Prof. Terry Rudolph
PsiQuantum (Palo Alto, CA, USA)
28th March 2022, 6:00pm - 7:00pm (GST)
Quantum Computing at the Speed of Light
Physical advantages to building a quantum computer out of optical frequency photons include: they suffer negligible environment decoherence even at room temperature, there is no cross talk, they network easily into arbitrary geometries, the relevant physics is not heuristic and is often both efficiently simulatable and verifiable with classical light, and measurements - the critical element for entropy reduction to achieve fault tolerance - are sharp and extremely fast. However these pale in comparison to the engineering advantages: all parts of the machine can be built in a tier-1 foundry, and packaged in the same back-end-of-line processes used to build laptops and cellphones. Thus with photons we can realistically stare down the sorts of numbers (~1 million qubits) which capture the size of machine required to do useful quantum computation.

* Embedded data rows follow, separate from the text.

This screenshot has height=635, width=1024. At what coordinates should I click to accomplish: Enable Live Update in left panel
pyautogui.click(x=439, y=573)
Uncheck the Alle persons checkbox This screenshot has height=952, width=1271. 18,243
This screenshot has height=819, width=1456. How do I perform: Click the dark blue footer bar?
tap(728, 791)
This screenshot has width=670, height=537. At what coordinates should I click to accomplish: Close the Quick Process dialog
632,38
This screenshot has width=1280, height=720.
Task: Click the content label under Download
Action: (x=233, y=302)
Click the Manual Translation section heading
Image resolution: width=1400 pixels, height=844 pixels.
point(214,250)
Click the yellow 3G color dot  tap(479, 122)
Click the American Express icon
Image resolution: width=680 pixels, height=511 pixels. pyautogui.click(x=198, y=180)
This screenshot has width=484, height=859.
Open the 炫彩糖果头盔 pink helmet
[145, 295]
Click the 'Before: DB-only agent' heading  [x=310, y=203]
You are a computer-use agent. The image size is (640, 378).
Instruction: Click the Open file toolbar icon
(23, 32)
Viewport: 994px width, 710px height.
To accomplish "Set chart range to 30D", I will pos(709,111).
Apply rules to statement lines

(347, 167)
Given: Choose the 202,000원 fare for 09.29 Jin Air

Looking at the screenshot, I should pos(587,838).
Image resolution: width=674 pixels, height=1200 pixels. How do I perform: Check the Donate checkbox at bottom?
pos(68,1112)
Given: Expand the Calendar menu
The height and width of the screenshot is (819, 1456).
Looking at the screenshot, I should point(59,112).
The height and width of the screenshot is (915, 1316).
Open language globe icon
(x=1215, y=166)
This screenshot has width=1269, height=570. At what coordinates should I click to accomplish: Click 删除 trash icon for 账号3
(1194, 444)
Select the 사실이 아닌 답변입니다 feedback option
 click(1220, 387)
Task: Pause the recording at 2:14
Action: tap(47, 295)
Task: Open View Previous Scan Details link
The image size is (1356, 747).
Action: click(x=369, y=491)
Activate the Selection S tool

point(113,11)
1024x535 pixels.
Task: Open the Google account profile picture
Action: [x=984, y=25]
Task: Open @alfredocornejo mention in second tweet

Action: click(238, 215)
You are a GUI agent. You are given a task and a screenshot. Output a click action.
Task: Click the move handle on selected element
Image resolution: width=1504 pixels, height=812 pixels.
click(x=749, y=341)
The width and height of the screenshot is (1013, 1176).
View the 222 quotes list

Prof. Rudolph got his PhD from the University of Toronto in 1998. He was then a lecturer at the same university, then postdoc in Viena, then researcher at Bell Labs, and eventually moved to Imperial College London, where he became a Professor of Quantum Physics in 2016. He is a world-wide authority in quantum information and computation theory. He has co-authored over 160 research articles and wrote the popular book “Q is for quantum”. In 2016, he co-founded the Silicon Valley based company PsiQuantum to build photonic quantum computers, which is currently one of the largest quantum-computing start-up in the world in terms of market value.